Les clients privés s’attendent à avoir à disposition les meilleurs experts à travers le monde, grâce aux nouvelles technologies. Dans le cadre des investissements durables du Fonds de Réserve Constitutionnel, nous avons été nous-mêmes en relation via Zoom ou Teams avec des experts sans que ces personnes n’aient à traverser la Manche ou l’Atlantique.
Vous avez créé un groupe de travail Monaco Finance Durable au printemps 2021. A-t-il abouti à des propositions concrètes?
Oui et elles verront le jour en 2022. Nous sommes partis du constat que toutes les banques de la place sont filiales de groupes bancaires internationaux et qu’elles doivent offrir au moins la même qualité de conseil et service en matière d’investissement ESG et de développement durable, que leur société mère ou les autres filiales à travers le monde.
C’est pourquoi Monaco Finance Durable propose que les établissements monégasques désignent un référent durabilité. Mais également que la proposition en termes d’allocation d’actifs repose intégralement sur des supports durables, si le client demande un mandat de gestion. Ce serait un message fort que la plupart des investissements réalisés depuis Monaco pour les comptes des clients utilisent une stratégie ESG !
Certaines banques comme UBS offrent déjà par défaut des investissements ESG. Comptez-vous l’imposer à tous les établissements financiers monégasques ?
Nous ne voulons obliger ni les banques ni les clients. La démarche doit être incitative. Elle doit intégrer une dimension intuitive. La difficulté qu’on peut avoir parfois Ue l’ai expérimentée moi-même en tant qu’investisseur institutionnel), c’est que les instruments de mesure utilisés en matière de reporting financier sur vos investissements ne sont pas très intuitifs.
Il n’y a pas de norme unique en matière de placement durable. Il existe des taxonomies, des principes pour l’investissement durable comme ceux des Nations-Unies, des philosophies qui peuvent varier d’un pays ou d’un continent à l’autre voire d’une institution à l’autre. Certains établissements financiers ont même leur propre manière de s’auto-estimer durable. Il faut à l’avenir parler une langue commune que tout le monde comprend : tonne de CO2, tonne de déchets, gallons ou litres d’eau économisés …

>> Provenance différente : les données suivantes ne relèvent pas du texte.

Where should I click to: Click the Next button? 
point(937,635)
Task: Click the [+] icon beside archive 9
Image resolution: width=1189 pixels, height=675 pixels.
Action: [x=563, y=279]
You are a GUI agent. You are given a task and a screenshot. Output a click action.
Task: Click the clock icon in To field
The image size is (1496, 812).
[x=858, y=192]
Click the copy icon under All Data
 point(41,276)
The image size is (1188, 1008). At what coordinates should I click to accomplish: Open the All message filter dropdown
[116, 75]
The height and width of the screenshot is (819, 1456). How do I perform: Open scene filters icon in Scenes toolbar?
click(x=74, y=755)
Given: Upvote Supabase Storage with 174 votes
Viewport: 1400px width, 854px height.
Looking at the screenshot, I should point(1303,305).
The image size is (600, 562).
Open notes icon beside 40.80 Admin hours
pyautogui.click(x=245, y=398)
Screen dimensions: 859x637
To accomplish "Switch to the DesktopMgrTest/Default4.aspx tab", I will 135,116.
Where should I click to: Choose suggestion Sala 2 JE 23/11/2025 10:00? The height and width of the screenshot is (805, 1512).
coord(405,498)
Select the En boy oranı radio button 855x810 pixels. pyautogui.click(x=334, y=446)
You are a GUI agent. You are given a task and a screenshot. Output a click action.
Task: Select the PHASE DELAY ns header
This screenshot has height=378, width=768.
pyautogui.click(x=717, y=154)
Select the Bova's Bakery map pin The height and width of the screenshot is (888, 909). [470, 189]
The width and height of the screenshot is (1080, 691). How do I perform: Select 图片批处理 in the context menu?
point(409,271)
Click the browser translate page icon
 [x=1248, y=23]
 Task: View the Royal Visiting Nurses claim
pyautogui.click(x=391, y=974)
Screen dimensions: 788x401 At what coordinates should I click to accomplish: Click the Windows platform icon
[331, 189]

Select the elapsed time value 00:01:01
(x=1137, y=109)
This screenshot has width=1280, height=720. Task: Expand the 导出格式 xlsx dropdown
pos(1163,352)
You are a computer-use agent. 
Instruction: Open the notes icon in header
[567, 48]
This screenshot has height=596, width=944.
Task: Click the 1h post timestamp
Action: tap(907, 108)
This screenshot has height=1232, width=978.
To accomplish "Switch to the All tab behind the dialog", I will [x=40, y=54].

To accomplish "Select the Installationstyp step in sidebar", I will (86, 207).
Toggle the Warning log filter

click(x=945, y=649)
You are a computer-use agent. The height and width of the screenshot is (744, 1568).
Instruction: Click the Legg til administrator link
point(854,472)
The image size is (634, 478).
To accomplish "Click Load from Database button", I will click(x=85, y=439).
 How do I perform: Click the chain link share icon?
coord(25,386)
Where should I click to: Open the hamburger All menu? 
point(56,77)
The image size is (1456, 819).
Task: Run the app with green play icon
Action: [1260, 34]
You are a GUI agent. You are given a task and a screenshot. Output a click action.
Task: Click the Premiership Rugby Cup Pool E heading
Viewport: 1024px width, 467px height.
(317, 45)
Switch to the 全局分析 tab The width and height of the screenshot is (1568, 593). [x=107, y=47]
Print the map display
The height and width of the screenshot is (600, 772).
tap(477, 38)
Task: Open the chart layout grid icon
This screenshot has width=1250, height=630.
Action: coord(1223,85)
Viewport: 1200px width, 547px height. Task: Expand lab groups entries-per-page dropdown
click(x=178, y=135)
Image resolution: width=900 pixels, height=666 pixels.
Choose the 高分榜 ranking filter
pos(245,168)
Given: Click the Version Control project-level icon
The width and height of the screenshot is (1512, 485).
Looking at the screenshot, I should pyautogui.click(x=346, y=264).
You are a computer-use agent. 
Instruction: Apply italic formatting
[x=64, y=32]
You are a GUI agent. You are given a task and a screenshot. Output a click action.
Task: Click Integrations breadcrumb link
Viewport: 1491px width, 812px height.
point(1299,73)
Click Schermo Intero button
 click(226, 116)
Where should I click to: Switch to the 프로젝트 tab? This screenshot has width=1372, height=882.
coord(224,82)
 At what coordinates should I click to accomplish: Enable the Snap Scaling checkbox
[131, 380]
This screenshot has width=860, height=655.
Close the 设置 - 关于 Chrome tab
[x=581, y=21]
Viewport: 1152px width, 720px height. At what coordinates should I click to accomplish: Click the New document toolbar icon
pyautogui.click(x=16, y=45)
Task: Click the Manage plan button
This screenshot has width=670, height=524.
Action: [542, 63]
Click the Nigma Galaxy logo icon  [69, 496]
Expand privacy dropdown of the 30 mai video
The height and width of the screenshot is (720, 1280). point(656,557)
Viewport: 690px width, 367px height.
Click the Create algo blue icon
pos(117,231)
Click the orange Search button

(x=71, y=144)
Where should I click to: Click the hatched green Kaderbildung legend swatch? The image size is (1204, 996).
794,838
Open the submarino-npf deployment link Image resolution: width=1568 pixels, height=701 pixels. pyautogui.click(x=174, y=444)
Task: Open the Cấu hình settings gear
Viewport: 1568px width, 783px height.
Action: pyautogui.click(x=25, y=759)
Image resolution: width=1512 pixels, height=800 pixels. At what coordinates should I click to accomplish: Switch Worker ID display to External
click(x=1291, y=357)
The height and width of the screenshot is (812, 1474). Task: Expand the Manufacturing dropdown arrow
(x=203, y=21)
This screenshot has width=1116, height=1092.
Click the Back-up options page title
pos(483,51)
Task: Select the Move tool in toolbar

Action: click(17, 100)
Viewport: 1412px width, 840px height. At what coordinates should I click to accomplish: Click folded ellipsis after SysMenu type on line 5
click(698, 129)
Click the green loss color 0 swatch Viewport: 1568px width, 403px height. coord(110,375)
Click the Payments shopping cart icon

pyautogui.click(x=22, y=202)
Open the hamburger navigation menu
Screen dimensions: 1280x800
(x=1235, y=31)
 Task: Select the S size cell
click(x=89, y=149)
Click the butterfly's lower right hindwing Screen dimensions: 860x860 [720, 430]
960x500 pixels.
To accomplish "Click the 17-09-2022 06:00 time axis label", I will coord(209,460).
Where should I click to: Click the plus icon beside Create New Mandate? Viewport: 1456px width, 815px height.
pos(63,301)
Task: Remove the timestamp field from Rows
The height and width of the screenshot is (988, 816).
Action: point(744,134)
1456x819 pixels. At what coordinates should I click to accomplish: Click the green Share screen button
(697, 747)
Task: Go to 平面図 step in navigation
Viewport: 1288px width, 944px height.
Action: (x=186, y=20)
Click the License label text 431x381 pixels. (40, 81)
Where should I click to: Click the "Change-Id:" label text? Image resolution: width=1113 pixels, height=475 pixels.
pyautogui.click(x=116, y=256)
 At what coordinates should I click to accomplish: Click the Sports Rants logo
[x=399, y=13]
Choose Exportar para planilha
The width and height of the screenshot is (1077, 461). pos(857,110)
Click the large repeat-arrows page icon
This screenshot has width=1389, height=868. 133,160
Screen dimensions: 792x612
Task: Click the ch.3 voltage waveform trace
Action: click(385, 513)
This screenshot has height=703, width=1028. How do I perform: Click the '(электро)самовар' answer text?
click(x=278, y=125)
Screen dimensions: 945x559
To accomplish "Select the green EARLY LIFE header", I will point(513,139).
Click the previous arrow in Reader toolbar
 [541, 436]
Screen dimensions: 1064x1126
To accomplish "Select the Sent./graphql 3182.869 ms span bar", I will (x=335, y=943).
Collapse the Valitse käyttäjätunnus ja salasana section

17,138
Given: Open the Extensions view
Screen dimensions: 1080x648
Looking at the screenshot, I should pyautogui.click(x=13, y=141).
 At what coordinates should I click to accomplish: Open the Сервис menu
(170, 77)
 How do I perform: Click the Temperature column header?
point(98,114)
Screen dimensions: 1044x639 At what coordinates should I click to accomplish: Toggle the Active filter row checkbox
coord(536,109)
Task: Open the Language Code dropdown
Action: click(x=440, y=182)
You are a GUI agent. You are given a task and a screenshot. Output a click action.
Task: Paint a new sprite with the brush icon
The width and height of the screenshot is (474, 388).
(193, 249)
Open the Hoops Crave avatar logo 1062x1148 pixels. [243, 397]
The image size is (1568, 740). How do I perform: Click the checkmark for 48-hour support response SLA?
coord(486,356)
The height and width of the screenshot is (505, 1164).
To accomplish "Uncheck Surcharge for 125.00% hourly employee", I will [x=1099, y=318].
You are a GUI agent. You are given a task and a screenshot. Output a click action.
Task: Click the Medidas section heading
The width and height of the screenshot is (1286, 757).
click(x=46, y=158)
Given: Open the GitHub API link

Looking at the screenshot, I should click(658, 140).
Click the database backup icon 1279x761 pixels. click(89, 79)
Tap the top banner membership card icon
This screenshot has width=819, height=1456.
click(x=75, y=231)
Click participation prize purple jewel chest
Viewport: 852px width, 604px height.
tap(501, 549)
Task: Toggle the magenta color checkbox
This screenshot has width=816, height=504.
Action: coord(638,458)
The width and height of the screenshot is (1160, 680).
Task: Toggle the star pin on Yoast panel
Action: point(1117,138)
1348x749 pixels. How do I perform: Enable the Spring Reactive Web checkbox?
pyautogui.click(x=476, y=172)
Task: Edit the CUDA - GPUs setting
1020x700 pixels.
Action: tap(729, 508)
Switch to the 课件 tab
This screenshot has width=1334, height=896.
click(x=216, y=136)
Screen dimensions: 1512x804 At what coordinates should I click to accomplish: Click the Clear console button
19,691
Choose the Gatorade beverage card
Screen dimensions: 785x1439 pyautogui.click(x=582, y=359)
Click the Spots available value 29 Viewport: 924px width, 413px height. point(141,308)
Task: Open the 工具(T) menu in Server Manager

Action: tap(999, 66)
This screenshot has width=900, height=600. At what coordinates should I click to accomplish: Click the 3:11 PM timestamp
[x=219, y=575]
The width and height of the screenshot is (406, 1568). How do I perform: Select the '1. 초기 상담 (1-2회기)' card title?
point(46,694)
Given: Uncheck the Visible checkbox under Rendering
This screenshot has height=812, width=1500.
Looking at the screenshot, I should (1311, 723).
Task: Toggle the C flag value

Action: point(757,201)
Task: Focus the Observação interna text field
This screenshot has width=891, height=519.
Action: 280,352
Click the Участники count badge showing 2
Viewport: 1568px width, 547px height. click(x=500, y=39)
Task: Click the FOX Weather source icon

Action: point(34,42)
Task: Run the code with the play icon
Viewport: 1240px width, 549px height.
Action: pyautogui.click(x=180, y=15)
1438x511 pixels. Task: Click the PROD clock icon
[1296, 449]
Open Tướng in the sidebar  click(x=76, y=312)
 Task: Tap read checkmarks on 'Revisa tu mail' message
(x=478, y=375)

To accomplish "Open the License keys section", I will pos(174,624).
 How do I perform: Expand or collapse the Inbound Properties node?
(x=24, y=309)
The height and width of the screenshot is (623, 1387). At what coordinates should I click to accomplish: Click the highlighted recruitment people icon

En parlant de votre investissement, 20 ans en arrière, votre gestionnaire de fortune vous aurait dit que vos placements (50% actions 50% obligations par exemple) vous ont rapporté X% avec une volatilité de Y. Désormais, il dira que, grâce à votre investissement, ont pu être économisés l’eau de X piscines olympiques, ou l’équivalent CO2 de Y aller retours en classe business Paris-New York. Ainsi la santé de la planète, mais aussi celle de vos finances, ont pu être améliorées … C’est plus concret, plus parlant pour l’investisseur.